Someone called the police, but we quickly realized we couldn’t communicate: They didn’t speak English and I could offer no Czech. Even the local high school English teacher, who offered her assistance, didn’t speak English well enough for me to effectively communicate with the police.
At a time well before smartphones, I didn’t realize then that technologists were already hard at work on innovations that could one day play a vital role in events like the one I had.
In 1994, several influential computer scientists at Microsoft, led by Xuedong Huang, began setting the groundwork to tackle our global language barrier through technology. Microsoft was developing a new voice recognition team – one of the first in the world.
In the early days of the technology, voice recognition was imperfect. We measure the accuracy of voice recognition with something called the Word Error Rate (WER). The WER measures how many words are interpreted incorrectly. If I say five words and four of them are understood correctly while one word is not, we have a WER of 20 percent. Back in the 1990’s, the WER was nearly 100 percent. Almost every word spoken was incorrectly “heard” by these computer systems.
But computer scientists such as Huang and his team continued to work. Slowly but surely, the technology improved. By 2013, the WER had dropped to roughly 25 percent, an improvement to be sure, but still not sufficient to be truly helpful.

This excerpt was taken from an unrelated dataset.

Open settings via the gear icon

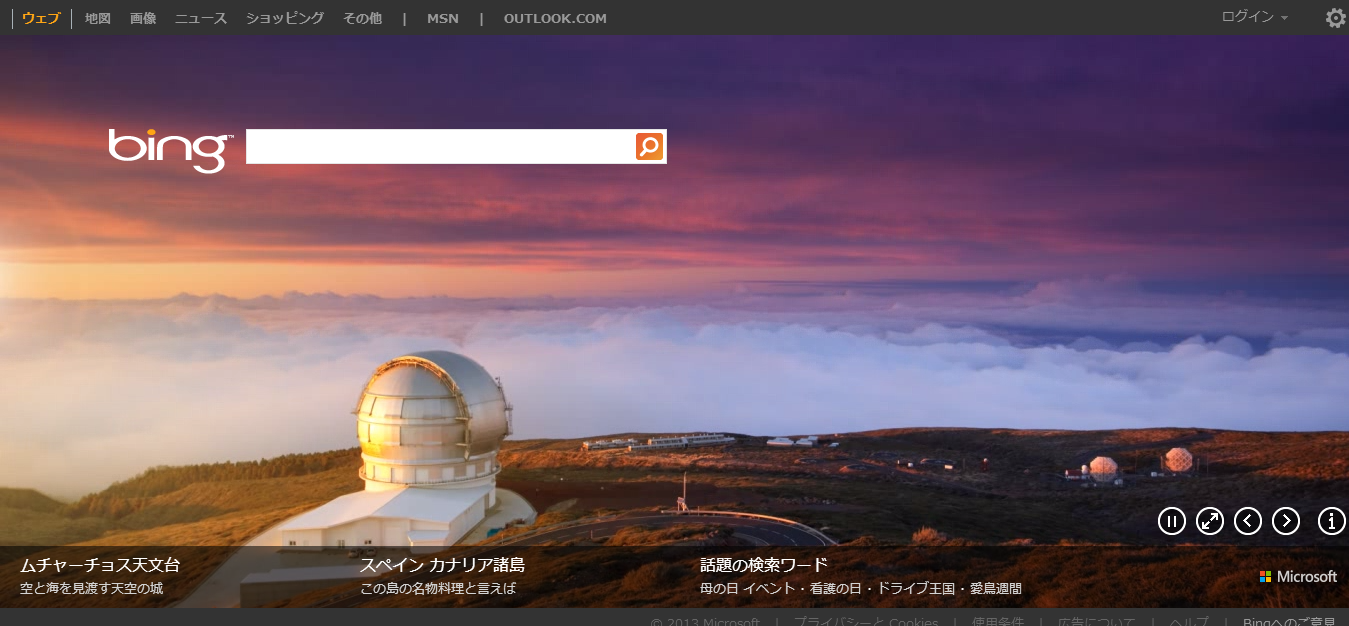click(1335, 18)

While a WER of 25 percent might seem adequate, imagine the frustration a user might feel in a home automation environment when they say, “turn on the BEDroom lights,” and the LIVINGroom lights go on. Or imagine trying to dictate something and having to correct a quarter of your work after the fact. The long-promised productivity gains simply hadn’t materialized after decades of efforts.

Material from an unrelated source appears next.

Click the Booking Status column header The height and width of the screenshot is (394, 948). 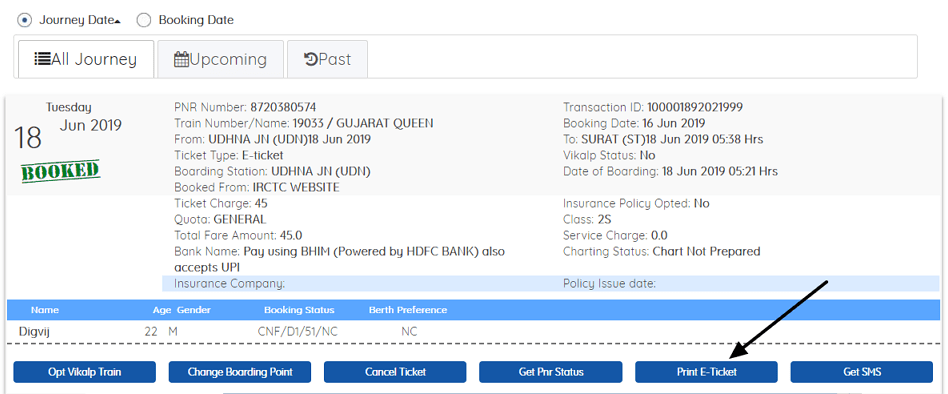point(299,310)
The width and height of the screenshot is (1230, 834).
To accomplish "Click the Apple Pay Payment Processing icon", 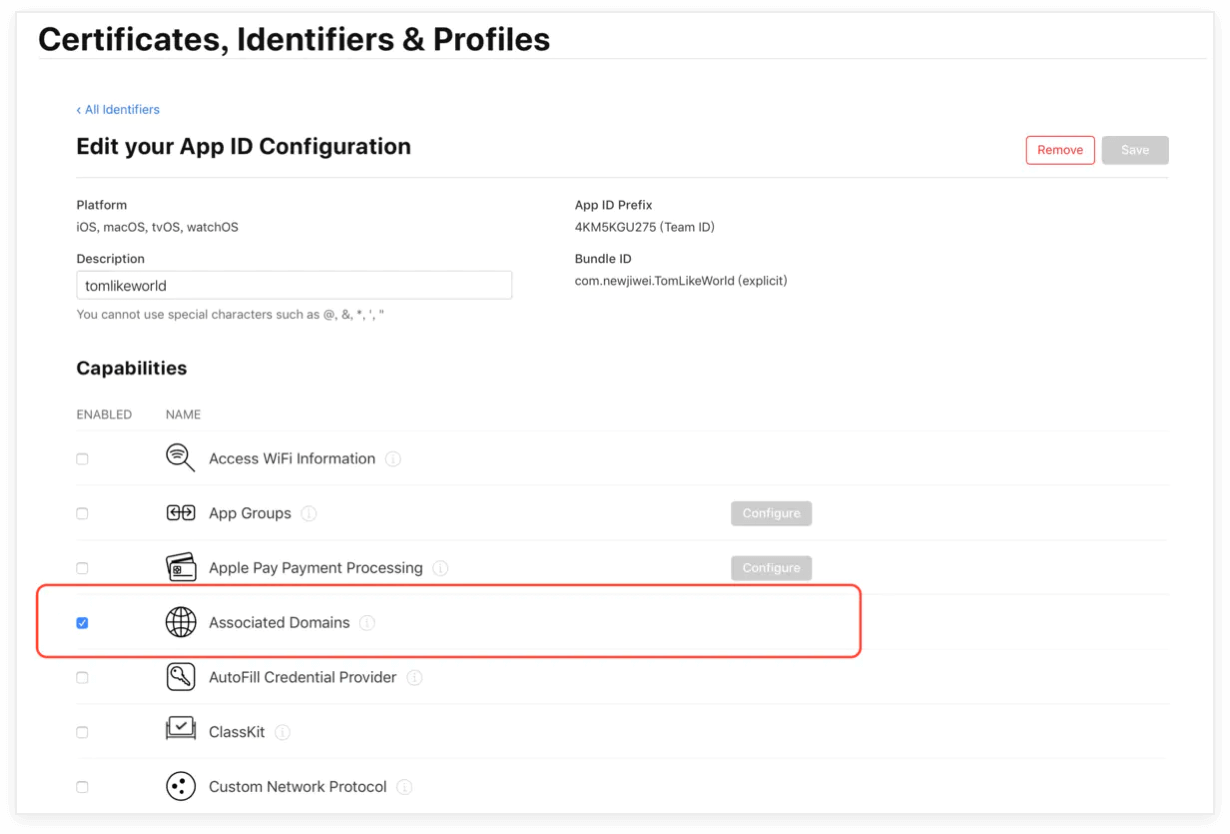I will [181, 567].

And then the magic of innovation and technology began to kick in.
Over the last three years, the WER has dropped from roughly 25 percent to around five percent.
The team at Microsoft recently declared they had achieved “human parity” with the technology – it was now as good at interpreting human speech as humans are. We have seen more progress in the last 30 months than we saw in the first 30 years.
Many of us have experienced the seeming magic that voice recognition has become. In using voice recognition platforms in recent years, you’ve also likely watched as the words transcribed are updated and changed after additional words are spoken.
Speech recognition is going beyond just individual word recognition to account for context and grammar as well. Network effects are kicking in and the application of big data is enabling the technology to move at a rapid pace unseen in its history.
Today, we talk to computers on an increasingly regular basis. While packing for a trip to Singapore, I “talked” with Google Home’s voice-activated digital assistant to prepare for my trip – going back and forth on everything from weather and history to the religious breakdown of the city-state.
Similarly, Amazon’s Alexa will order you an Uber or a pizza, read off your Fitbit stats or update you on the balance in your bank account. Alexa can help around the house, too, if you ask – dishing you the daily news while you’re in the kitchen or reading you an audiobook before bed. And paired with the right hardware, she’ll lock your front door, turn off your lights, or adjust the temperature in your home.
To be sure, the technology has a long way to go before it is omnipresent. But it is beginning to be deployed in new and interesting ways. And at CES 2017, voice-recognition was one of the clear winners, permeating every corner of the show floor. From Ford and Volkswagen to Martian Watches and LG refrigerators, voice-integration transcended every category. Voice is becoming the common OS stitching together diverse systems across a myriad of user applications.
As we have made these astronomical improvements in voice accuracy, I foresee two important directions voice will go from here.
First, digitization and connectivity will beget personalization. In the future, it won’t be enough that we can talk to the connected objects around us. Each member of a household or office can and will have a unique relationship with voice-enabled objects. Google has started to push Google Home in this direction.
Second, remember that voice is the user-interface layer to a much richer computing environment. Siri, Cortana, Alexa, Google Home and others are bringing individuals face-to-face with an AI-infused computing experience. For many daily tasks where we might use voice today, doing them on our phones or other devices might currently be more efficient because we can see extra information. But the role of AI in these voice systems will begin to transform the user experience.
Context is the next dimension for voice-optimized platforms. For example, when I can open my refrigerator, read off a series of potential ingredients I have on hand, and get back receipt suggestions, I’ll have accomplished something with my voice that would be cumbersome in other computing environments. Context is king and voice will make that more apparent and readily accessible than ever.
I sometimes think back to that incident in Eastern Europe when even the local English teacher couldn’t communicate with me. Today, I could speak to her mobile phone and get a relevant reply in return. The technology now available to us would have changed my experience. And likewise, this technology will forever change how we interact with computing – and with each other.